Exercise description » Please repeat the lines below, exactly and only, from the one that holds "The width and height of the screenshot is (476, 680)." through the one that holds "Task: Toggle the Track crosshair mode".

** Opening Data shown block **

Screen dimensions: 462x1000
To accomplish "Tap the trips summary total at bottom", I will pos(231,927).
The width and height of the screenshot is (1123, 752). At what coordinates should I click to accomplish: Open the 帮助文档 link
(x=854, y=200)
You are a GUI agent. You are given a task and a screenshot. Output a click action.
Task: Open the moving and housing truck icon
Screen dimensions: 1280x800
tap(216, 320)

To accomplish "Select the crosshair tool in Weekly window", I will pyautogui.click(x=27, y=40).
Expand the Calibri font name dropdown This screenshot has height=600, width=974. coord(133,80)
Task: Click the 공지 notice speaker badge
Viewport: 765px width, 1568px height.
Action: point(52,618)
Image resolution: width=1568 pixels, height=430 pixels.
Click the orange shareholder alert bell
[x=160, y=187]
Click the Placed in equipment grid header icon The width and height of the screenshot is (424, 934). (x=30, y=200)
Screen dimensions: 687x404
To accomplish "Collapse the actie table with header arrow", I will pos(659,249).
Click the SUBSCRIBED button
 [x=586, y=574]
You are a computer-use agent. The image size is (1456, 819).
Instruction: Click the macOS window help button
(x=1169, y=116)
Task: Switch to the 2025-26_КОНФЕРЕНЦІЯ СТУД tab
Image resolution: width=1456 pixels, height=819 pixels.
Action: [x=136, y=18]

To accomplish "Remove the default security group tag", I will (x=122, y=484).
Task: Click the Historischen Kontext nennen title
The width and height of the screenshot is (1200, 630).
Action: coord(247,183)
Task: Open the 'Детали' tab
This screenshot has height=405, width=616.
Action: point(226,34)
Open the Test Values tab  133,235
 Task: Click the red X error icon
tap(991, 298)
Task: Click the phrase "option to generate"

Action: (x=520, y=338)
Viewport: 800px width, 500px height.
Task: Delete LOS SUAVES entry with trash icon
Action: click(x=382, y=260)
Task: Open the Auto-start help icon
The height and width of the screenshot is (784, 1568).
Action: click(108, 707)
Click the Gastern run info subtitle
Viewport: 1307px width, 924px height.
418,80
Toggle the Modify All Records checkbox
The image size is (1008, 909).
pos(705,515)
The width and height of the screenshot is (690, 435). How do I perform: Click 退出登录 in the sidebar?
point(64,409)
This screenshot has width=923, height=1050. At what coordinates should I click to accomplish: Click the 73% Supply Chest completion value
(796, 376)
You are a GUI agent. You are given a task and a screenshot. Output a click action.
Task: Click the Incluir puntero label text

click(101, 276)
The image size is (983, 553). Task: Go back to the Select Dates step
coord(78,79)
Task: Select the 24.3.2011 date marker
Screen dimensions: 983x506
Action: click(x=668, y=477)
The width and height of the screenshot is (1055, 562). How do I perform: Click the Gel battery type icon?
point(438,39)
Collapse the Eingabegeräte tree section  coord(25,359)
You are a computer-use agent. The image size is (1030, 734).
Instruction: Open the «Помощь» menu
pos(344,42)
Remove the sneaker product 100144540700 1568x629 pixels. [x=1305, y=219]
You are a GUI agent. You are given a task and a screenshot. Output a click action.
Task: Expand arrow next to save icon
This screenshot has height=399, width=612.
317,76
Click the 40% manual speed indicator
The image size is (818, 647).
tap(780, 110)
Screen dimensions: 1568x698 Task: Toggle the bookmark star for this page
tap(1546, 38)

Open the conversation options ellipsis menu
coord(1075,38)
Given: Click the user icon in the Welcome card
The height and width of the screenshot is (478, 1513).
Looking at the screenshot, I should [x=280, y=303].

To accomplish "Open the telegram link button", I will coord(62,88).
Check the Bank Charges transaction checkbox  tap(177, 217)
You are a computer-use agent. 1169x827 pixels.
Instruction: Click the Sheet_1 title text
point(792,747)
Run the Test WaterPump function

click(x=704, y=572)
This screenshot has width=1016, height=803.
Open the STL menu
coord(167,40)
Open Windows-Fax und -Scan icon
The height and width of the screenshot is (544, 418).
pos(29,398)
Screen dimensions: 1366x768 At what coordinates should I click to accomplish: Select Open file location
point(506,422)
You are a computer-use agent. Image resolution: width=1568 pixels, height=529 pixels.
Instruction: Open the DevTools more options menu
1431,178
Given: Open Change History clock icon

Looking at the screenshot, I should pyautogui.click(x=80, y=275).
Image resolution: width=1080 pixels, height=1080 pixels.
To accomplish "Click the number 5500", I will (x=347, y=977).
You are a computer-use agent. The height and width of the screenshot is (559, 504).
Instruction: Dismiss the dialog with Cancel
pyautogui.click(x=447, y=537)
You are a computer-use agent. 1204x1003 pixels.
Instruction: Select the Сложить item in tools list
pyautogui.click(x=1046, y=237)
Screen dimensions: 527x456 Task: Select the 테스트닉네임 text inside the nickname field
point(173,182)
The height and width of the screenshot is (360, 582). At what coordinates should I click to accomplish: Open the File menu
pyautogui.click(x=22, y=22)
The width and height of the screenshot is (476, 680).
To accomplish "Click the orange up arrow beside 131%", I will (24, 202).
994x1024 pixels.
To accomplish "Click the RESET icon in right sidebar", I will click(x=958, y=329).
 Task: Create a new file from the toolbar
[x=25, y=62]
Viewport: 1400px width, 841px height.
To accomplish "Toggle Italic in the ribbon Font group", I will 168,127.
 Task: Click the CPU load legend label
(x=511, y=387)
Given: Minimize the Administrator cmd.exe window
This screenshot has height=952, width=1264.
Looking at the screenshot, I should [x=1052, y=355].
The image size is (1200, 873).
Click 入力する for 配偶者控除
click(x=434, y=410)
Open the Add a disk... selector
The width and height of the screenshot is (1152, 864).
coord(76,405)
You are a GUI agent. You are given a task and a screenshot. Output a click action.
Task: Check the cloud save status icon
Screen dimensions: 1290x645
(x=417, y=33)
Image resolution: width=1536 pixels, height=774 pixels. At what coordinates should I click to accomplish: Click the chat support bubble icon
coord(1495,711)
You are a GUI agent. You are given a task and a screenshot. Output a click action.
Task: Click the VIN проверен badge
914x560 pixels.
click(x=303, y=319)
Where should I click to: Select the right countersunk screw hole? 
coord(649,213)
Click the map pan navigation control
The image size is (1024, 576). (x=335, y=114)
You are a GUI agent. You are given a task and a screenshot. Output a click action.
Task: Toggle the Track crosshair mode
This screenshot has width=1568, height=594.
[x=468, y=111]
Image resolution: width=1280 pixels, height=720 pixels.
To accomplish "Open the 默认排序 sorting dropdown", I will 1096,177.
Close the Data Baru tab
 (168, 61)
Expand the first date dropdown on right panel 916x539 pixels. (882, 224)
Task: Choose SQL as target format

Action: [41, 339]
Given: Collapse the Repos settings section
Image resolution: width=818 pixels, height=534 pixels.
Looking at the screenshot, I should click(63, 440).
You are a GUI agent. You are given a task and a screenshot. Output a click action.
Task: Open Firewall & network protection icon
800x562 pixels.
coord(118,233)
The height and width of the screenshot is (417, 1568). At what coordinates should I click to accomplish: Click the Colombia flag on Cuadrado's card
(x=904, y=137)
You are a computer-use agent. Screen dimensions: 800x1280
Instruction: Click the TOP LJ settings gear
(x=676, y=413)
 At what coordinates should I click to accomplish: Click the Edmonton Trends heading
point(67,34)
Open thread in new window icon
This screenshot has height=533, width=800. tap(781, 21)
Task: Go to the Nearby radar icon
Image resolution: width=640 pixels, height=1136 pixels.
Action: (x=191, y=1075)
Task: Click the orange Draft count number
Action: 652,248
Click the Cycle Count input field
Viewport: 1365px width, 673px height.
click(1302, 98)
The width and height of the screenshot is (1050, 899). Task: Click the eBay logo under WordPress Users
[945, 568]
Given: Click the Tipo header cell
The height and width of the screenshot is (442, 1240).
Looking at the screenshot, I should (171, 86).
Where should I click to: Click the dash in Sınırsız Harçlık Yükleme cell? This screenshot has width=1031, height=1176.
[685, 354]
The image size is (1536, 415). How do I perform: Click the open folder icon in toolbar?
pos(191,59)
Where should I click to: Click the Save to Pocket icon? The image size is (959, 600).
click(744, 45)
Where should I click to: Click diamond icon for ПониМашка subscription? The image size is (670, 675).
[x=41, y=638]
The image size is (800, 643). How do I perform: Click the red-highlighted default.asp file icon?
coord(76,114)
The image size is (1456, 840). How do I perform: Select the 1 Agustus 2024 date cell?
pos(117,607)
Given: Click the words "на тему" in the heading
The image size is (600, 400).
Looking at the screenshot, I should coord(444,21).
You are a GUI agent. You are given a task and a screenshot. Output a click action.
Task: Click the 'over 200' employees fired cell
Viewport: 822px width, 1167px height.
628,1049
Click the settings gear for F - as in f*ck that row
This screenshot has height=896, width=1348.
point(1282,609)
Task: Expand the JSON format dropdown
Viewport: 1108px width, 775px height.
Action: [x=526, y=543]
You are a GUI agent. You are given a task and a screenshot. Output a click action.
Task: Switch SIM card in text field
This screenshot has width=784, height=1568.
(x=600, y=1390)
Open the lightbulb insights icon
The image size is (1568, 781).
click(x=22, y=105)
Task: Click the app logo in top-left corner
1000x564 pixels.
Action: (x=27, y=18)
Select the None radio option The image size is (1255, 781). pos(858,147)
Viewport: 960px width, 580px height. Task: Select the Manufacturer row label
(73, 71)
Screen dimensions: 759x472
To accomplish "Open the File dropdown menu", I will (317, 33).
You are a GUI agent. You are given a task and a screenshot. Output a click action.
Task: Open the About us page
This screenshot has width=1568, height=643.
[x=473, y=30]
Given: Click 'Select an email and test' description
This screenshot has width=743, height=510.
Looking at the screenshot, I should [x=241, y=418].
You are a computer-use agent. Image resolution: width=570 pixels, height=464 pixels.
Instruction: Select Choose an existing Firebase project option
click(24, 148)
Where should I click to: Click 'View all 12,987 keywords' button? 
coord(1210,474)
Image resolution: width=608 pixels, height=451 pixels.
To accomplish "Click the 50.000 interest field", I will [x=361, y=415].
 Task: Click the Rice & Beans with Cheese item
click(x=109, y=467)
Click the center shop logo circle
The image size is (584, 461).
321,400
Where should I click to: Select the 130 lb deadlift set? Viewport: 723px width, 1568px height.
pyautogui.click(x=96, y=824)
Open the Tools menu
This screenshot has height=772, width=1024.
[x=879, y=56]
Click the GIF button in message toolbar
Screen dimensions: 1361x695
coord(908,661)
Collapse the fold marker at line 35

** Closing Data shown block **

Result below »
The width and height of the screenshot is (476, 680).
To accomplish "Click the orange up arrow beside 131%", I will (24, 202).
994x1024 pixels.
To accomplish "Click the RESET icon in right sidebar", I will click(x=958, y=329).
 Task: Create a new file from the toolbar
[x=25, y=62]
Viewport: 1400px width, 841px height.
To accomplish "Toggle Italic in the ribbon Font group", I will 168,127.
 Task: Click the CPU load legend label
(x=511, y=387)
Given: Minimize the Administrator cmd.exe window
This screenshot has height=952, width=1264.
Looking at the screenshot, I should [x=1052, y=355].
The image size is (1200, 873).
Click 入力する for 配偶者控除
click(x=434, y=410)
Open the Add a disk... selector
The width and height of the screenshot is (1152, 864).
coord(76,405)
You are a GUI agent. You are given a task and a screenshot. Output a click action.
Task: Check the cloud save status icon
Screen dimensions: 1290x645
(x=417, y=33)
Image resolution: width=1536 pixels, height=774 pixels. At what coordinates should I click to accomplish: Click the chat support bubble icon
coord(1495,711)
You are a GUI agent. You are given a task and a screenshot. Output a click action.
Task: Click the VIN проверен badge
914x560 pixels.
click(x=303, y=319)
Where should I click to: Select the right countersunk screw hole? 
coord(649,213)
Click the map pan navigation control
The image size is (1024, 576). (x=335, y=114)
You are a GUI agent. You are given a task and a screenshot. Output a click action.
Task: Toggle the Track crosshair mode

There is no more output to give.